Although there is certain conduct you cannot do in retaliation for an employee quitting, there are plenty of opportunities to provide economic disincentives for terminating employment without adequate notice.

For example, you may want to take away compensation for unused PTO from an employee who quits abruptly. Instead of a positive letter of reference, you may simply agree to confirm dates of employment and the employee’s title/role at the company.

Things Not to Do to an Employee Who Quits

Business Contracts Lawyer Mike Young says that you should not wallow in the muck trying to punish an employee for leaving with or without notice. In addition to being petty, such misconduct can expose you to legal liability to the employee.

Unless there is a genuine risk to your business or coworkers’ personal safety, do not have an employee escorted in a “perp walk” out of your company by security upon providing notice.

If the employee is extending you the courtesy of providing advance notice of leaving, don’t terminate the employee upon the spot when providing notice unless there are specific articulable grounds for believing ongoing employment would jeopardize your company or other employees.

Never give out a negative reference to the departing employee’s future prospective employers.

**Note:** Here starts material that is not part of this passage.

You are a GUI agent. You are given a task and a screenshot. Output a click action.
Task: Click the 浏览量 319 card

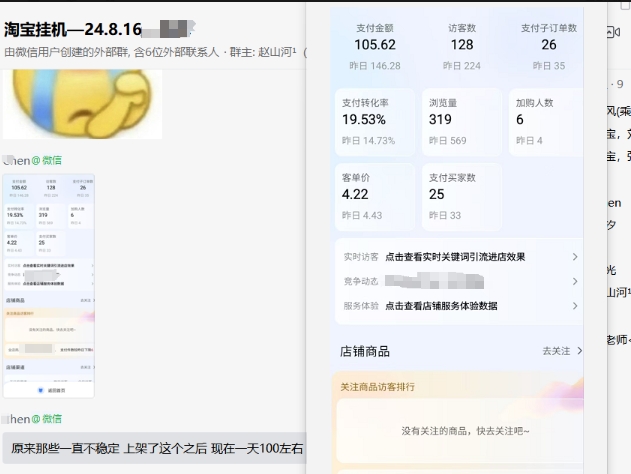point(461,121)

When in doubt, give a neutral reference with regard to roles, responsibilities, and dates of employment.

You should also take into account federal and state laws that may affect your ability to enforce your two weeks notice policy on a case-by-case basis. For example, if an employee is quitting without notice because of becoming disabled, you may have to accommodate such in your response to the employee leaving.

Make Your Quitting Policy Clear

Your policy for advance notice should be clear and in writing. This may be a separate policy, incorporated into your employee handbook (if you have one), or included in a written employment agreement.

Make it Easy to Give 2 Weeks’ Notice

Every employee should know exactly how to give advance notice of resignation and to whom it should be given (e.g. immediate boss or designated HR employee).

Should the notice be given as an email, in letter format, or some other type of written communication?

Whatever format you pick, provide your employees with a template they can use so there’s no additional stress and anxiety created by the thought of preparing such notice. This is not a time for an employee to be reinventing the wheel trying to come up with a proper way to “I quit.”

Implementing Your Advance Notice Policy

Your business lawyer will help you create and implement a two weeks notice policy that makes the most sense for your business. The mechanics of your policy will vary depending upon your specific needs, including whether it applies to new employees, existing staff, full-time employees, and/or part-time workers.